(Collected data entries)
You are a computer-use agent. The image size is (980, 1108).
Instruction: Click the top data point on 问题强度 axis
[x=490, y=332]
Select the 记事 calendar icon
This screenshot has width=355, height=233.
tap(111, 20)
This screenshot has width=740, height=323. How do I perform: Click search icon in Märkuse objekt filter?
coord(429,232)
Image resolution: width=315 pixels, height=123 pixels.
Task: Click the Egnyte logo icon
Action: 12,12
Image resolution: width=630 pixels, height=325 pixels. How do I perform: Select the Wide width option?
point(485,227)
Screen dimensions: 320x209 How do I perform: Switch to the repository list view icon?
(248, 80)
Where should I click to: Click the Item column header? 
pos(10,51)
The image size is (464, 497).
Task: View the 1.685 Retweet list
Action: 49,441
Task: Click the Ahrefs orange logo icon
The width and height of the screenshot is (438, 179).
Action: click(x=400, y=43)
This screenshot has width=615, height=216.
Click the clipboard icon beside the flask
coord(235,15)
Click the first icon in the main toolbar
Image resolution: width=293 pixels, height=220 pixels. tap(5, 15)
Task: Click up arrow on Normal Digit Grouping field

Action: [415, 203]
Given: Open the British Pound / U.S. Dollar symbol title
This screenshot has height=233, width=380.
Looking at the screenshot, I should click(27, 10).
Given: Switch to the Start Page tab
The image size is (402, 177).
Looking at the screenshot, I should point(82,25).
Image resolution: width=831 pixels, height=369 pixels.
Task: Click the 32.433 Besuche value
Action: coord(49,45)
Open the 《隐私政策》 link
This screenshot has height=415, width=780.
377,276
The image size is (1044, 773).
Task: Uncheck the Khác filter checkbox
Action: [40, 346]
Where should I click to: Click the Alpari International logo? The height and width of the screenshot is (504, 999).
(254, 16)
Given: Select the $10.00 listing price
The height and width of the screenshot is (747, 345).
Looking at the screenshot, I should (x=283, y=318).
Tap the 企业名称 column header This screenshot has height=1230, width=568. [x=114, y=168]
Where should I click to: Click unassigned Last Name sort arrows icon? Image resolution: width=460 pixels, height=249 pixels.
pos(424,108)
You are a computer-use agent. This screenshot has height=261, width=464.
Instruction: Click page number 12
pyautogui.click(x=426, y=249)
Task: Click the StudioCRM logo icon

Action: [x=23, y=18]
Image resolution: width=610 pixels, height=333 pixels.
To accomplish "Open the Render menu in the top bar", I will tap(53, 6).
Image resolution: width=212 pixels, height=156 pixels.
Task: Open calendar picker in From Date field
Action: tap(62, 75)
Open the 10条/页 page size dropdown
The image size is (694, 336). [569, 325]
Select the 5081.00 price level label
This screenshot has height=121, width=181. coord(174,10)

TO DO |
The lines you return should be those above that contain the word "computer", every one of them.

REPLY TO THE EXERCISE |
You are a computer-use agent. The image size is (980, 1108).
You are a computer-use agent. This screenshot has height=261, width=464.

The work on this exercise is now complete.